● LISTED RECORDS

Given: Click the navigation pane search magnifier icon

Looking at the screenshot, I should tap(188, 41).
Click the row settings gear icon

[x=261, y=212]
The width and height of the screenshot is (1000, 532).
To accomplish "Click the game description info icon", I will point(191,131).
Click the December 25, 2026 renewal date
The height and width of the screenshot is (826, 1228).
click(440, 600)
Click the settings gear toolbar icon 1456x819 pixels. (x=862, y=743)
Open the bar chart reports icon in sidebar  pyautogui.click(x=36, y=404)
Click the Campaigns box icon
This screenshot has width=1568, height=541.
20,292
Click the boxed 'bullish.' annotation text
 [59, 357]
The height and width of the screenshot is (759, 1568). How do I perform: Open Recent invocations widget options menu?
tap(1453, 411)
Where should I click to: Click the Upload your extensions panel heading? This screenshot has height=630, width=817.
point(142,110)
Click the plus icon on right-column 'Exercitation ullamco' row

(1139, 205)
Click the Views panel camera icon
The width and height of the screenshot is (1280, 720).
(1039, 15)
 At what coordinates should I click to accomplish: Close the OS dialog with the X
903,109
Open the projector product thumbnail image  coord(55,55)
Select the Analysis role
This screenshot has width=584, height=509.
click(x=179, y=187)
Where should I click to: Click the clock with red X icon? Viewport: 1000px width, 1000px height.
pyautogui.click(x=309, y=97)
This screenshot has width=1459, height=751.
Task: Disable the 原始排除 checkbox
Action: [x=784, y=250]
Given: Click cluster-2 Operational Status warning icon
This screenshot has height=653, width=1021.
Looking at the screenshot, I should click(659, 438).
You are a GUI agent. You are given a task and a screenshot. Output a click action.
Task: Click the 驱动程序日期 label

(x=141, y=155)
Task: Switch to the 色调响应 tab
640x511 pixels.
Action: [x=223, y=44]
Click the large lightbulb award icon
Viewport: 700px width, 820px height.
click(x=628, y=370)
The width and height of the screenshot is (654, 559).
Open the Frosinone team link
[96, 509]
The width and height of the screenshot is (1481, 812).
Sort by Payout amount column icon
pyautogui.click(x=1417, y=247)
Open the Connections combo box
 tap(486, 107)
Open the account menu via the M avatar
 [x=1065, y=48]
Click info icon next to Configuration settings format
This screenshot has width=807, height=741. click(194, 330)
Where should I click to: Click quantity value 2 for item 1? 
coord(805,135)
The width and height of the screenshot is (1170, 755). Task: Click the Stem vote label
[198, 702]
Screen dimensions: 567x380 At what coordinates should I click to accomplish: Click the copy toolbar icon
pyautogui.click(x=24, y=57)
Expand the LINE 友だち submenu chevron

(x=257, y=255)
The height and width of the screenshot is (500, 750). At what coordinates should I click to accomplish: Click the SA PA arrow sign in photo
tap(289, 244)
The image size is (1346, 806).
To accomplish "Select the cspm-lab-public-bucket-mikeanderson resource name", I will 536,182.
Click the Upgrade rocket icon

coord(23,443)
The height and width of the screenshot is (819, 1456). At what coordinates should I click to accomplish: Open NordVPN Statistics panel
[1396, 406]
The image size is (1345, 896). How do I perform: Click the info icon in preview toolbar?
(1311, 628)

● TASK PROMPT
Reproduce each entry above exactly, keeping every word.

● RESULT
Given: Click the navigation pane search magnifier icon

Looking at the screenshot, I should tap(188, 41).
Click the row settings gear icon

[x=261, y=212]
The width and height of the screenshot is (1000, 532).
To accomplish "Click the game description info icon", I will point(191,131).
Click the December 25, 2026 renewal date
The height and width of the screenshot is (826, 1228).
click(440, 600)
Click the settings gear toolbar icon 1456x819 pixels. (x=862, y=743)
Open the bar chart reports icon in sidebar  pyautogui.click(x=36, y=404)
Click the Campaigns box icon
This screenshot has width=1568, height=541.
20,292
Click the boxed 'bullish.' annotation text
 [59, 357]
The height and width of the screenshot is (759, 1568). How do I perform: Open Recent invocations widget options menu?
tap(1453, 411)
Where should I click to: Click the Upload your extensions panel heading? This screenshot has height=630, width=817.
point(142,110)
Click the plus icon on right-column 'Exercitation ullamco' row

(1139, 205)
Click the Views panel camera icon
The width and height of the screenshot is (1280, 720).
(1039, 15)
 At what coordinates should I click to accomplish: Close the OS dialog with the X
903,109
Open the projector product thumbnail image  coord(55,55)
Select the Analysis role
This screenshot has width=584, height=509.
click(x=179, y=187)
Where should I click to: Click the clock with red X icon? Viewport: 1000px width, 1000px height.
pyautogui.click(x=309, y=97)
This screenshot has width=1459, height=751.
Task: Disable the 原始排除 checkbox
Action: [x=784, y=250]
Given: Click cluster-2 Operational Status warning icon
This screenshot has height=653, width=1021.
Looking at the screenshot, I should click(659, 438).
You are a GUI agent. You are given a task and a screenshot. Output a click action.
Task: Click the 驱动程序日期 label

(x=141, y=155)
Task: Switch to the 色调响应 tab
640x511 pixels.
Action: [x=223, y=44]
Click the large lightbulb award icon
Viewport: 700px width, 820px height.
click(x=628, y=370)
The width and height of the screenshot is (654, 559).
Open the Frosinone team link
[96, 509]
The width and height of the screenshot is (1481, 812).
Sort by Payout amount column icon
pyautogui.click(x=1417, y=247)
Open the Connections combo box
 tap(486, 107)
Open the account menu via the M avatar
 [x=1065, y=48]
Click info icon next to Configuration settings format
This screenshot has width=807, height=741. click(194, 330)
Where should I click to: Click quantity value 2 for item 1? 
coord(805,135)
The width and height of the screenshot is (1170, 755). Task: Click the Stem vote label
[198, 702]
Screen dimensions: 567x380 At what coordinates should I click to accomplish: Click the copy toolbar icon
pyautogui.click(x=24, y=57)
Expand the LINE 友だち submenu chevron

(x=257, y=255)
The height and width of the screenshot is (500, 750). At what coordinates should I click to accomplish: Click the SA PA arrow sign in photo
tap(289, 244)
The image size is (1346, 806).
To accomplish "Select the cspm-lab-public-bucket-mikeanderson resource name", I will 536,182.
Click the Upgrade rocket icon

coord(23,443)
The height and width of the screenshot is (819, 1456). At what coordinates should I click to accomplish: Open NordVPN Statistics panel
[1396, 406]
The image size is (1345, 896). How do I perform: Click the info icon in preview toolbar?
(1311, 628)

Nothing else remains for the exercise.